** Start of TEXT BLOCK **

The Turkish settlers (Cypriot Turkish: , "those from Turkey"), also referred to as the Turkish immigrants (), are a group of Turkish people from Turkey who have settled in Northern Cyprus since the Turkish invasion of Cyprus in 1974. It is estimated that these settlers and their descendants (not including Turkish soldiers) now make up about half the population of Northern Cyprus. The vast majority of the Turkish settlers were given houses and land that legally belong to Greek Cypriots by the government of Northern Cyprus, who is solely recognised by Turkey. The group is heterogeneous in nature and is composed of various sub-groups, with varying degrees of integration. Mainland Turks are generally considered to be more conservative than the highly secularized Turkish Cypriots, and tend to be more in favor of a two-state Cyprus. However, not all settlers support nationalist policies.

Legal issues 
The presence of settlers in the island is one of the thorniest, most controversial issues in the ongoing negotiations to reunify Cyprus. Their arrival from 1974 onwards, a process encouraged by both Turkey and the Turkish-Cypriot authorities of the time, is seen by some as a contemporary example of settler colonialism. The position of the internationally-recognised, Greek Cypriot-led Republic of Cyprus and Greece, backed by United Nations resolutions, is that the settlement program is completely illegal under international law, as it violates the Fourth Geneva Convention (which prohibits an occupying power from willfully transferring its own population to the occupied area) and is a war crime. The Republic of Cyprus and Greece thus demand that settlers be made to return to Turkey in a possible future solution to the Cyprus dispute; one of the main reasons that Greek Cypriots overwhelmingly rejected the 2004 Annan Plan was that the Annan plan allowed settlers to remain in Cyprus, and even allowed them to vote in the referendum for the proposed solution. Both the Republic of Cyprus and Greece have therefore demanded that a future Cyprus settlement include the removal of settlers, or at least the greater part of them.

Many settlers have severed their ties to Turkey, and their children consider Cyprus to be their homeland. There have been cases where settlers and their children returning to Turkey faced ostracism in their communities of origin. Thus, according to the Encyclopedia of Human Rights, many others argue that the settlers cannot be forcefully expelled from the island; in addition, and most observers think that a comprehensive future Cyprus settlement must "balance the overall legality of the settlement program with the human rights of the settlers".

Sub-groups 
Mainland Turks in Northern Cyprus are divided into two main groups: citizens and non-citizen residents. Within the citizens, some have arrived in the island as a part of a settlement policy run by the Turkish and Turkish Cypriot authorities, some have migrated on their own and some have been born in the island to parents of either groups. Mete Hatay argues that only the first group has "good reason to be called settlers".

** End of TEXT BLOCK **

### EXERCISE TASK A
Reproduce the passage on Turkish settlers in Northern Cyprus word for word, starting at the words "The Turkish settlers (Cypriot" and stopping after "support nationalist policies.".
### EXERCISE TASK B
Extend the passage on Turkish settlers in Northern Cyprus by writing what comes next after its final sentence.

** Start of DATA BLOCK **

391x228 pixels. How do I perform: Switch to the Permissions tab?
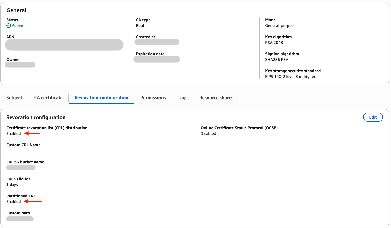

** End of DATA BLOCK **

### WRITTEN RESPONSE A
The Turkish settlers (Cypriot Turkish: , "those from Turkey"), also referred to as the Turkish immigrants (), are a group of Turkish people from Turkey who have settled in Northern Cyprus since the Turkish invasion of Cyprus in 1974. It is estimated that these settlers and their descendants (not including Turkish soldiers) now make up about half the population of Northern Cyprus. The vast majority of the Turkish settlers were given houses and land that legally belong to Greek Cypriots by the government of Northern Cyprus, who is solely recognised by Turkey. The group is heterogeneous in nature and is composed of various sub-groups, with varying degrees of integration. Mainland Turks are generally considered to be more conservative than the highly secularized Turkish Cypriots, and tend to be more in favor of a two-state Cyprus. However, not all settlers support nationalist policies.

### WRITTEN RESPONSE B
The aforementioned sub-groups consist of several categories. The first group, citizens, can further be differentiated into skilled laborers and white-collar workers, Turkish soldiers and their close families, farmers who have settled in Cyprus and individual migrants. The non-citizens can be divided into students and academic staff, tourists, workers with permits and illegitimate workers lacking permits. Farmers settled from Turkey between 1975 and 1977 constitute the majority of the settler population.

History 
The policy of settling farmers in Cyprus began immediately after the 1974 invasion. Andrew Borowiec wrote of a Turkish announcement that 5000 agricultural workers would be settled to take up possessions left behind by the displaced Greek Cypriots. The agreement was strongly supported by the administration of Rauf Denktaş. For instance, during its ratification process in the Turkish Cypriot Assembly, Raşit Ahmet Raşit, an MP, pleaded that the population transfer should not be rushed as there were cultural differences between Turkey and Cyprus, to which Denktaş had retorted "We need a population of 200,000 as soon as possible!". According to Hatay, the first group of such settlers arrived on the island in February 1975; heavy settlement continued until 1977. These farmers originated from various regions of Turkey, including the Black Sea Region (Trabzon, Çarşamba, Samsun), the Mediterranean Region (Antalya, Adana, Mersin) and the Central Anatolia Region (Konya). In February 1975, the number of "workers" from Turkey in the island was 910.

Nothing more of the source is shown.